The threat of shipping disruptions has seen global oil prices jump since American-Israeli attacks on Iran over the weekend.
Smith says any disruption in the Strait of Hormuz, a key oil choke point at the mouth of the Persian Gulf, only underscores the need for a new pipeline that could bring her province’s pivotal export to Pacific shipping lanes.
She made the comments Monday at an unrelated news conference in Lethbridge.
Smith said if the uncertainty continues, it only demonstrates that the world and Canada’s trading partners need to have a stable source of supply.
“We want the conflict to end quickly with minimal loss of life. I think that’s what we should all be hoping for, and we’re watching with interest about what our friends and allies are going to need,” she said.
The United Conservative premier added that the planned expansion of the existing Trans Mountain pipeline, which carries Alberta bitumen to the West Coast, offers a “clear line of sight” for Asian partners.
“We’re here to help. But part of the way in which we can help is, of course, with expansions to the West Coast pipelines.”

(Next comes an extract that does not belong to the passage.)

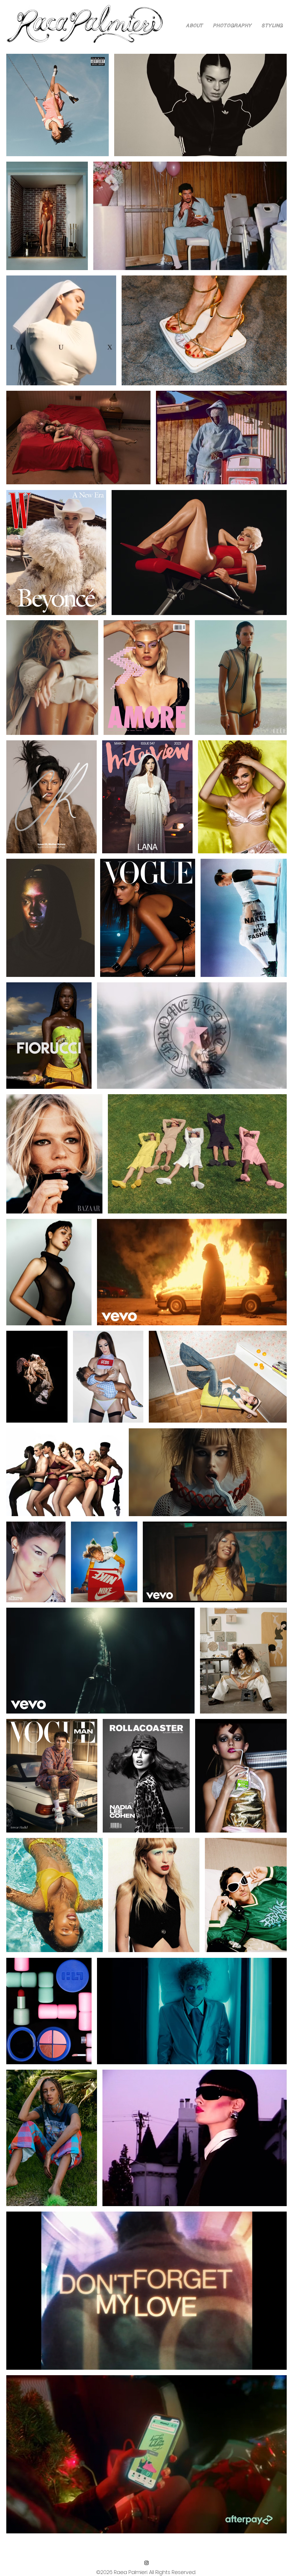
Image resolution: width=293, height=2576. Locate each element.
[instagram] (146, 2563)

The conflict could also affect Smith’s political fortunes, as the price of oil tends to make or break Alberta’s budget.
Last week, Smith’s government projected a $9.4-billion deficit for the coming year based predominantly on slagging oil prices.
Depending on how much market volatility is to come with one month left in the province’s current fiscal year, Smith said what was expected to be a $4.1-billion deficit “might be somewhat less than that.”
Late last year, Smith signed an agreement with Prime Minister Mark Carney that paved the way for a potential Indigenous co-owned pipeline and the clawback of environmental policies standing in the way.
The deal aims for Alberta and Ottawa to agree on an industrial carbon price by April 1 and sets a July 1 deadline for a pipeline proposal to be submitted to Ottawa’s major projects office.
The province’s latest projections put West Texas Intermediate – the North American benchmark oil price — at an average of US$60.50 a barrel in the upcoming fiscal year.
Alberta Finance Minister Nate Horner said Monday morning the government aims to forecast conservatively rather than overestimate future oil prices, but he’s been watching the “dramatic increase” to between $70 and US$74 per barrel since the markets opened.
“The markets are pricing the risk right now. If the (Strait of Hormuz) remains closed for a long time, you’ll see that reflected in the price. But as the risk dissipates, it will quickly become a supply and demand calculation again,” Horner said.
Alberta’s government now estimates that every $1 drop in the WTI price carves out about $680 million from the province’s bottom line.
Smith’s latest comments echo what she said following the American capture of Venezuelan President Nicolás Maduro in early January.
At the time, U.S. President Donald Trump stated his plan to ramp up oil production in the South American country, while Smith said such instability bolstered the argument for a new export pipeline to British Columbia.
Keith Stewart at Greenpeace Canada said in a statement to The Canadian Press that war might provide windfall profits for oil companies and exporters in the short term.
“But we would be fools to ignore how oil and gas importers are accelerating investments in domestic wind and solar power so they aren’t held hostage to the brutal geopolitics of fossil fuel dependence.”